---- MATERIAL

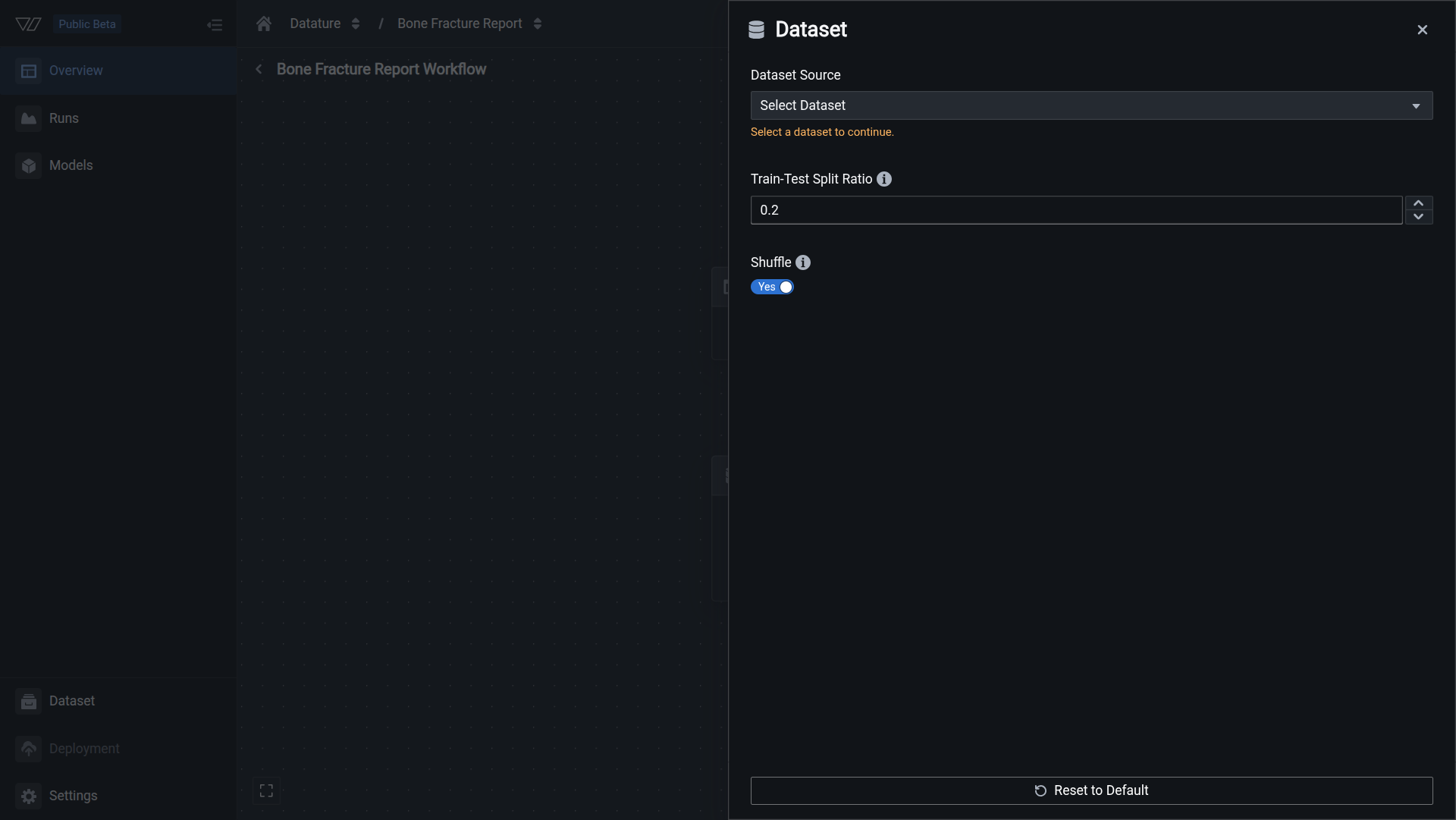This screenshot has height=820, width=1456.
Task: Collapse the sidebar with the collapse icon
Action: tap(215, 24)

--------
---- MATERIAL

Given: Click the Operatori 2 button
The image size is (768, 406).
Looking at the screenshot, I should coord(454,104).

--------
---- MATERIAL

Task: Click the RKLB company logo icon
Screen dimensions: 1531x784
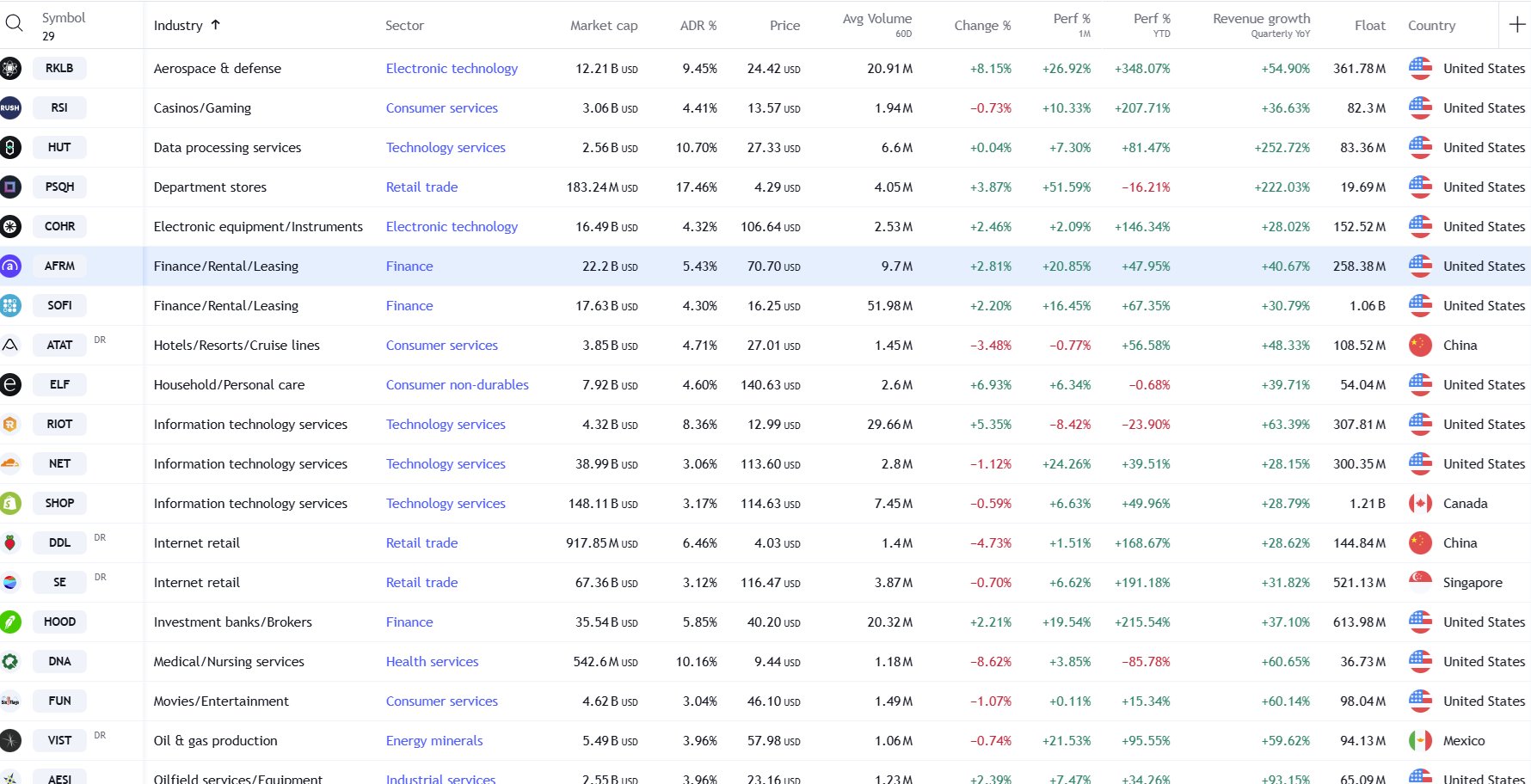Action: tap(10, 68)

--------

### STATED EXERCISE
Swap "button" for "tab" in the lines between the one holding "Given: Click the Operatori 2 button" and the one holding "Looking at the", inclusive. Return only those lines, with everything else unchanged.

### EXPECTED ANSWER
Given: Click the Operatori 2 tab
The image size is (768, 406).
Looking at the screenshot, I should coord(454,104).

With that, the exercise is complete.